PROVIDED TEXT:
For no reason, I am sitting down to write the beginning of this and I have the accent in my head of a very old, very portly black gentleman from the South. Like, please read this first paragraph as though my name is Fats LaRue and I am pausing between sentences to suck the innards out of crayfish--sorry, crawdads--and tossing their shells into the street, in, like, Georgia. Jaw-juh. Yes, I realise that this is a sign of my ever-more-impending madness, but please play along with me. Thank you.

Seems like our generation's got all kindsa crazy, anti-traditional crap associated--so much more than any previous generation that it's spawned its own new anthropological studies. Like this whole "urban tribe" theory. Lord, was I glad they put a name on that! I used to try to describe it as "well, my friends and I didn't really get along so well with our families, so in our late teens and early twenties we sort of became each others' families." And we did. We used to have potlucks and sing whole Weezer albums and make, like, tuna casseroles and shit, every Thursday. Taking care of the clan. Never visiting home. But it took way too long, and sounded waaaaay too emo and "I hate you Dad!" to explain that out, so the phrase "urban tribes" was such a good one.

TASK PROMPT: Write the next part of the passage about urban tribes, picking up after its final sentence. The listing that follows has no connection to the passage about urban tribes.

INFORMATION SHOWN:
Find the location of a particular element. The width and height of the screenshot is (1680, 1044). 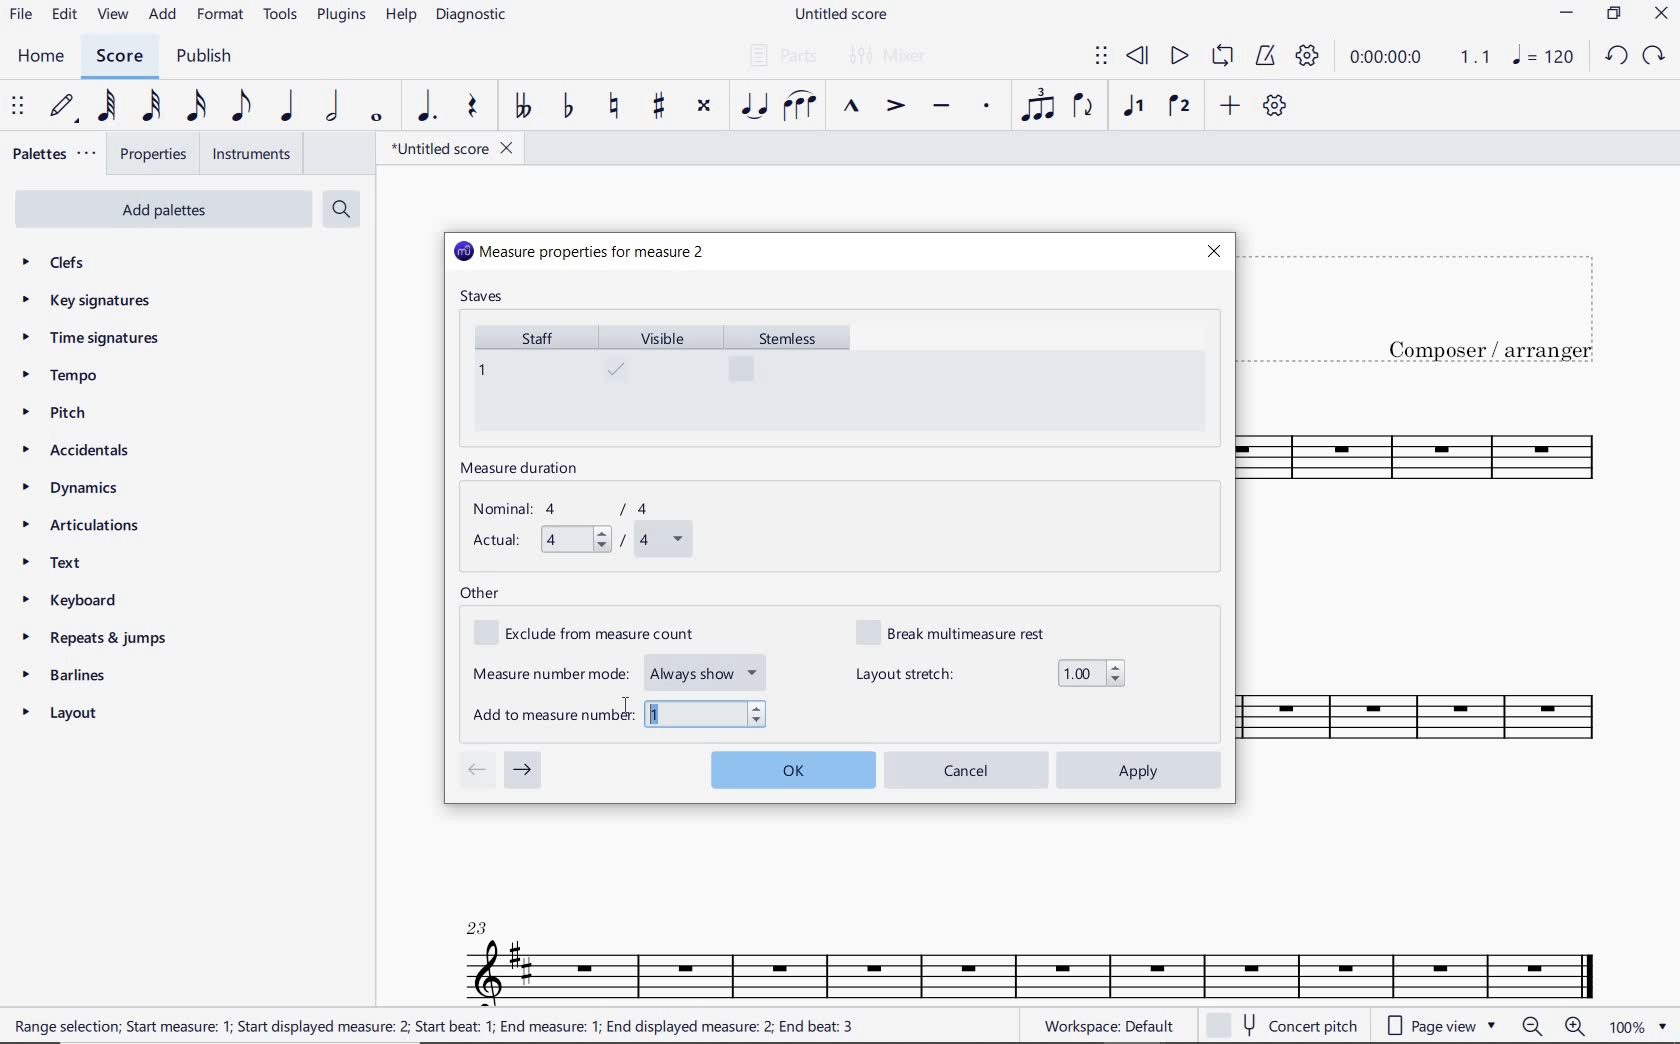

FINAL ANSWER:
Even more so after we all bailed out of our hometowns and had to tell our folks "Look, I don't know what kind of misapprehension you're labouring under*, but we're never coming back here to 'settle down.' We're never coming back, period." We are city people. My parents cried with disbelief, "But what about when you have kids**? Won't you need us to be right down the road to babysit***?" My folks, divorced since 1990, remarried almost instantaneously and now live six miles apart. I think they seriously thought I'd get hitched and move into the middle. As many a rapper has said in similar situations of incredulous disbelief: "Aw, HELL no!" CHILDREN?!

The Contingency Plan is, I believe, another of these popular Social Tricks of Our Time. It is this: Having a Plan B for marriage. What? No, not Jennifer Lopez. It's when you say to your closest friend of the appropriate-for-romance gender: "If I'm not married by the time I'm thirty, let's get married." It's true, and I'm pretty sure it's common. I have found it useful to be asked a few times, because all the men I'm close to are good ones and will no doubt be snatched up by some broad before we hit the Golden Age. Stacked up in dominoed regiments, I have Prospective Mates for the ages of thirty, thirty-two, thirty-five, thirty-seven, forty, and fifty, and one mysterious moniker of "Future Wife #12." It's a weirdly full-circle thing, I think. Our grandparents married for practicality and stayed together, even though misery seemed pretty common. Our parents tried to marry for love and got divorced 800 times. We'd like to be in love, but we have fewer illusions, I think. We are born jaded. We have hope, but that hope has bootmarks on it. In the end, we'll settle for a good friend.

Except: Who's settling? Not me! The idea of "me being married" posits first a "me being in love" which leads directly to "me being happy" which entails "DOES NOT FUCKING COMPUTE." The second I'm happy I'll get hit by a train! Or et by a shark! I coexist with joy the way Russians enjoy strawberry wine coolers Miss Hawaiian Tropic competitions! Also: my stomach hurts! Aaagh! clm.

*We don't actually speak to our parents this way.
**The same parents also say things like "How is your...I guess, 'man-friend'? It seems silly to say 'boyfriend' when you are 25 years old." Because, yes, I am a raging spinster. Wtf.
***Actual quote.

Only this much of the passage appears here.